-- The input follows --

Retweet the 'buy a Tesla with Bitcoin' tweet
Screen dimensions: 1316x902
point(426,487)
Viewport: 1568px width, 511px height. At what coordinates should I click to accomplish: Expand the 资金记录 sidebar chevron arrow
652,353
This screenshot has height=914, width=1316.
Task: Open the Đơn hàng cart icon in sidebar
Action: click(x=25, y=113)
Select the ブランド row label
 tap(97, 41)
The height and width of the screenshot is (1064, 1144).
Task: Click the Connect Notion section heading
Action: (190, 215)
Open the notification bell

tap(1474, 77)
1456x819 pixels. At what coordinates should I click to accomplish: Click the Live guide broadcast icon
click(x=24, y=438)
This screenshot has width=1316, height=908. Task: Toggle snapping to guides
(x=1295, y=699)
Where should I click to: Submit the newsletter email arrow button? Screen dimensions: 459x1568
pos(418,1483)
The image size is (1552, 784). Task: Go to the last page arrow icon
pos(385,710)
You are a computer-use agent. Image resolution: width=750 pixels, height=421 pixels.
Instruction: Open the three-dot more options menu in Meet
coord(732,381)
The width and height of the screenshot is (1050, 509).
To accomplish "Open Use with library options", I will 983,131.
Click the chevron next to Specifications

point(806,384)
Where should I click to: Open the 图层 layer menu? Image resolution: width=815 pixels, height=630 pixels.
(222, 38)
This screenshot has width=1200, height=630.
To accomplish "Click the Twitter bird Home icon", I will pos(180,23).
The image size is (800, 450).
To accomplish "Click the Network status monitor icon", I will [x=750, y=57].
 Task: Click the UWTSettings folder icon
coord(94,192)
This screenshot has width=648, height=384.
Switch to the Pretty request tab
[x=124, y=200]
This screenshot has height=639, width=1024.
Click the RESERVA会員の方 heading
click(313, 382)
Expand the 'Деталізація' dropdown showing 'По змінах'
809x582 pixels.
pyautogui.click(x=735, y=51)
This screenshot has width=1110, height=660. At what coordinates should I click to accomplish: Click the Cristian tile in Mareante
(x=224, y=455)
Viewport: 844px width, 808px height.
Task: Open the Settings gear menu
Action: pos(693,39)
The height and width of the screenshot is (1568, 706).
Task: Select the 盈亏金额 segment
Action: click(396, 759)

-- The input concluded --

## Problem to work on
Please copy out the records exactly as they appear.

## Solution to this task
Retweet the 'buy a Tesla with Bitcoin' tweet
Screen dimensions: 1316x902
point(426,487)
Viewport: 1568px width, 511px height. At what coordinates should I click to accomplish: Expand the 资金记录 sidebar chevron arrow
652,353
This screenshot has height=914, width=1316.
Task: Open the Đơn hàng cart icon in sidebar
Action: click(x=25, y=113)
Select the ブランド row label
 tap(97, 41)
The height and width of the screenshot is (1064, 1144).
Task: Click the Connect Notion section heading
Action: (190, 215)
Open the notification bell

tap(1474, 77)
1456x819 pixels. At what coordinates should I click to accomplish: Click the Live guide broadcast icon
click(x=24, y=438)
This screenshot has width=1316, height=908. Task: Toggle snapping to guides
(x=1295, y=699)
Where should I click to: Submit the newsletter email arrow button? Screen dimensions: 459x1568
pos(418,1483)
The image size is (1552, 784). Task: Go to the last page arrow icon
pos(385,710)
You are a computer-use agent. Image resolution: width=750 pixels, height=421 pixels.
Instruction: Open the three-dot more options menu in Meet
coord(732,381)
The width and height of the screenshot is (1050, 509).
To accomplish "Open Use with library options", I will 983,131.
Click the chevron next to Specifications

point(806,384)
Where should I click to: Open the 图层 layer menu? Image resolution: width=815 pixels, height=630 pixels.
(222, 38)
This screenshot has width=1200, height=630.
To accomplish "Click the Twitter bird Home icon", I will pos(180,23).
The image size is (800, 450).
To accomplish "Click the Network status monitor icon", I will [x=750, y=57].
 Task: Click the UWTSettings folder icon
coord(94,192)
This screenshot has width=648, height=384.
Switch to the Pretty request tab
[x=124, y=200]
This screenshot has height=639, width=1024.
Click the RESERVA会員の方 heading
click(313, 382)
Expand the 'Деталізація' dropdown showing 'По змінах'
809x582 pixels.
pyautogui.click(x=735, y=51)
This screenshot has width=1110, height=660. At what coordinates should I click to accomplish: Click the Cristian tile in Mareante
(x=224, y=455)
Viewport: 844px width, 808px height.
Task: Open the Settings gear menu
Action: pos(693,39)
The height and width of the screenshot is (1568, 706).
Task: Select the 盈亏金额 segment
Action: click(396, 759)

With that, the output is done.